Mr. PUCINSKI (presiding). Mr. Twiname, I appreciate your point, but I sense that would be very narrow for us. Even though we are making a point to the committee today about the administration's total activities I think we would be too narrow to say that it really, where juvenile delinquency-the President's Welfare Act which would close the remaining poverty gap by 70 percent is an important step that concerns itself with juvenile delinquency, I appreciate your taking that broad view, but I think Mr. Gemignani can give you an example of things that we think can be done and that are being done

Mr. MAZZOLI. What I want to know, and this is the final question, is, why should you continue to exist and take the money and dispense it, or organize the dispensation of it when this money could be laid in the hands of the people at home, which is certainly in the line of the philosophy of the President, and of this administration, and I think at that point the argument is would it be more efficiently used at home that way, or through you all?

Mr. GERMIGNANI. Let me try to answer that.

You asked several questions, so let me try to get at all of them. Your concerns regarding poverty and so forth concern us also. Those things contribute not only to delinquency, but to many of the social problems we have in the country. There are many ways one has to address himself to those particular problems.

We don't negate them in terms of our approach. Relating to another of your concerns I would point out that the majority of our funding is at the community level.

The model systems we are talking of are community model systems, and the programs are developed by the local people in the area.

In response to your concern for getting more money out to the community, I would agree with it.

We are not talking about a massive amount of money in this program. We are talking about the utilization of existing funds to influence the quality of programs being funded by other sources.

In the development of our programs, we intend to bring together national task forces in each of the various social settings that we have outlined.
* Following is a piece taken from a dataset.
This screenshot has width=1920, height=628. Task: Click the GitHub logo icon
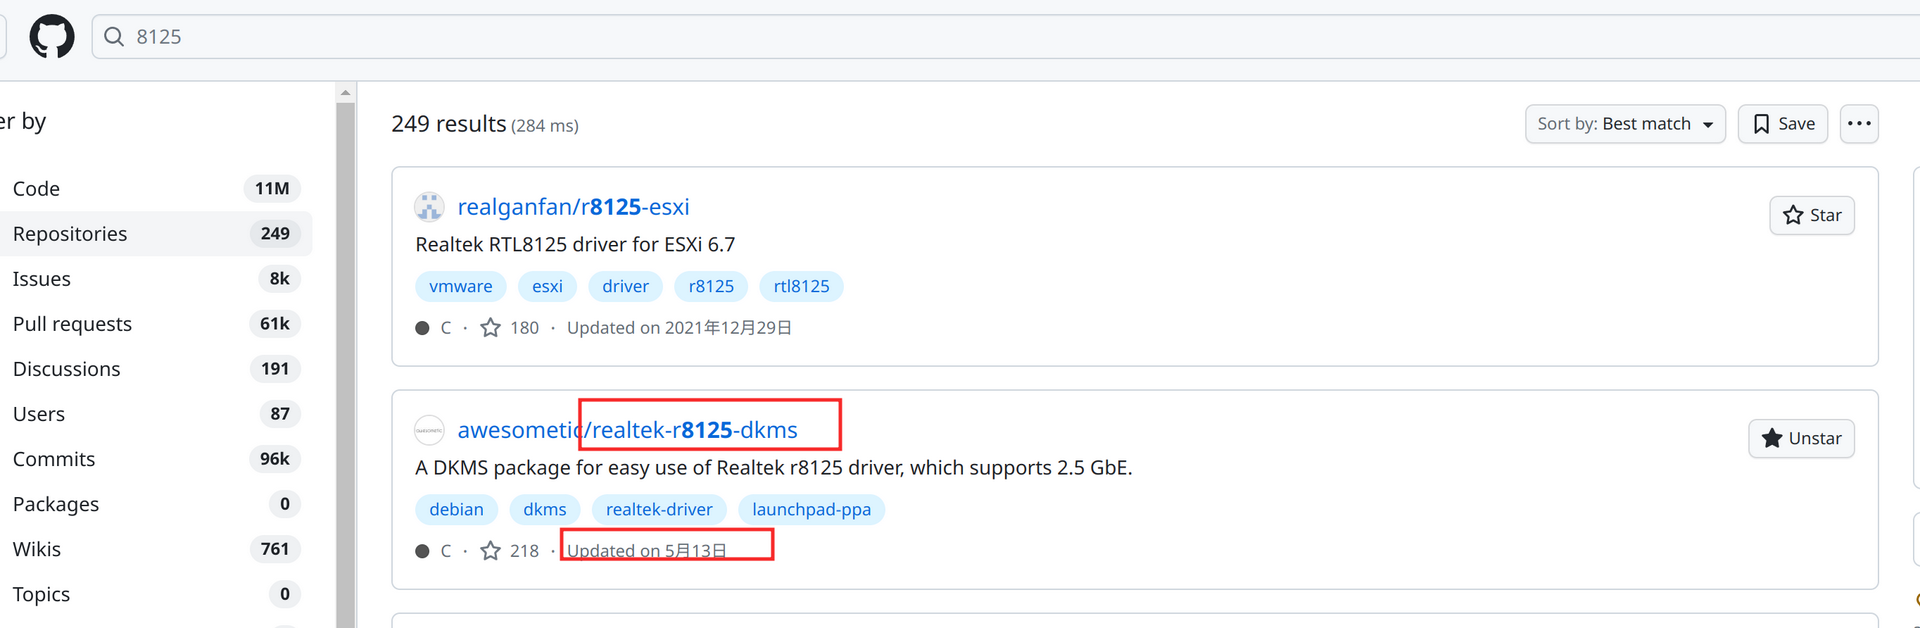pyautogui.click(x=52, y=37)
Incidentally, when one mentions the problems of poverty, as we did earlier, as a causitive factor in delinquency-that factor becomes less important in the suburbs, or rural areas. Here you find less poverty and family disorganization, but delinquent behavior continues to persist.
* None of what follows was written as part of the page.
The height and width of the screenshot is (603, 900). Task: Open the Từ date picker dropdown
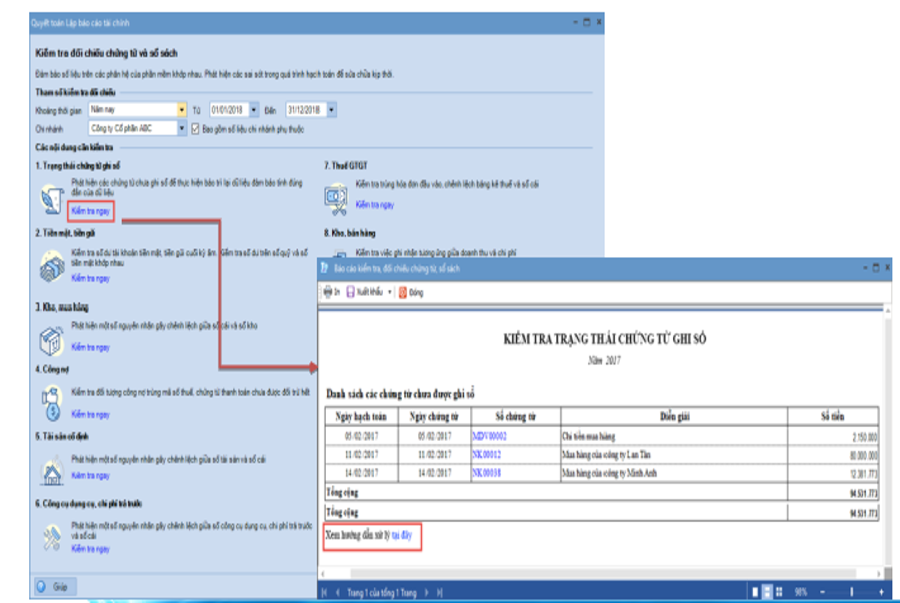pyautogui.click(x=254, y=109)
The national task forces presently are composed of personnel from the various Federal agencies that fund heavily in this field. Those would be, for instance, ourselves, NIMH, Office of Education, Vocational Rehabilitation, and the Departments of Justice, HUD, OEO, Bureau of Indian Affairs, and so on. Federal staff is joined on the task force by some of the leading experts in the universities together with leading practitioners to pull together the best knowledge and skills in the field. The task forces will also assist in the transfer and utilization of knowledge.

As we go to a site location to develop a program, the task force picks up additional people. These include both State and local representatives. Youth involvement is encouraged at all levels in this process.

The task forces will assist in developing programs both to meet common needs and as a base for the utilization and transfer of knowledge.

Mr. TWINAME. Mr. Chairman, I think this is very important. This has never been done before. The fact that this administration has money that in effect brings other players to the table and which causes interest to be present at the State level, makes them willing to get together in a planning venture and select a site in which local people are willing to work together toward this problem. This is the thrust of it.

Mr. GERMIGNANI. Mr. Mazzoli, we are talking about, of course, something that we are proposing for the future, although we have gotten some headstart in trying to gear up for what we would like to do.

The task force that is presently furtherest ahead in the process of developing model systems, is our task force for rural America.

I would like to tell you a little bit about what they are doing so as to give you some idea of this and also how it is operating.

Mr. MAZZOLI. Mr. Chairman, may I suggest, I have gone over my time, and Mr. Quie is here.

Mr. QUIE. I would like to ask some questions.

Mr. PUCINSKI. Why don't we come back to that in a moment?